It might have taken two-decades but Pixar – the animation company responsible for Toy Story, Finding Nemo, Wall-E, and The Incredibles – is finally (and rather specifically) addressing their female audiences with the heroine-led mother and daughter relationship featured in Brave.  While this longstanding oversight is to be commended, the results are rather safe and lack the emotional complexity that marked their previous features.  Sad news for fans of the company, but after the unfortunate beating the company took with Cars 2 (which was favored over its predecessor by this critic), one has to guess that this attitude is to be expected with new material.

Written by Brenda Chapman, Brave follows a strong and rebellious princess, Merida (voiced by Kelly Macdonald), as she continues to defy how a princess should act and upsets the wishes of a strong-willed mother, Queen Elinor (voiced by Emma Thompson).  Her father, King Fergus (voiced by Billy Connolly), understands Merida has more in common with his battle-ready ways but – wisely – sides with his wife in the matter of how Merida should behave for the benefit of the kingdom and the family.

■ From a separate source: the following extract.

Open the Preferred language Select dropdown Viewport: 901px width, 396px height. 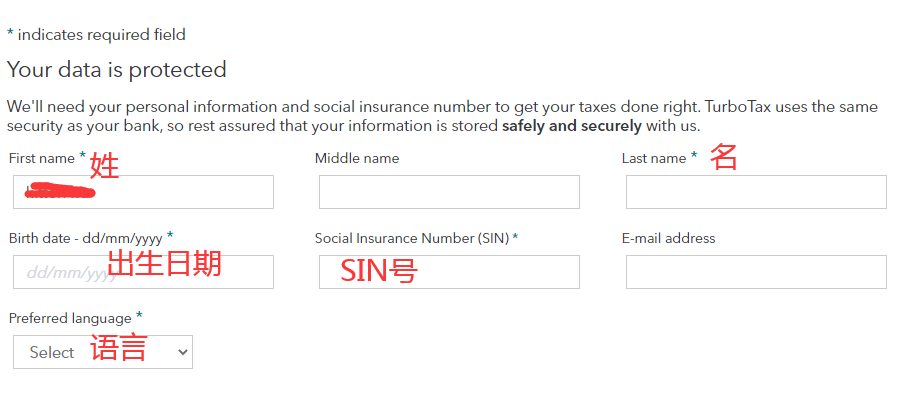click(x=103, y=352)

The entire issue of proper and property comes to a head when Merida learns of how she is to be married according to the laws of the kingdom and sets off to find her own way after a highly charged emotional conflict with her mother.  She follows lighted objects through an enchanted forest and stumbles upon a witch who promises to make Merida a spell that will change her fate and her mother’s mind on the issue of her behavior forever.

And so Merida poisons her mother.  Only she has no idea what trouble it ultimately spells for her entire family; trouble that begins and ends with big, wholly mammoth-sized bears.

Pixar focuses on the family throughout this feature and from this deep well of emotional strife hits the family dynamic – which includes three younger male siblings – accordingly at times and glosses over family affairs at other times with gimmicky antics.  Remember the realness in the relationships that existed in The Incredibles or in Finding Nemo?  They barely register here.  Unfortunately, beyond the core relationship between a daughter and her mother, the story of Brave has no interest in pursuing the earnest relationship that exists inside of a family.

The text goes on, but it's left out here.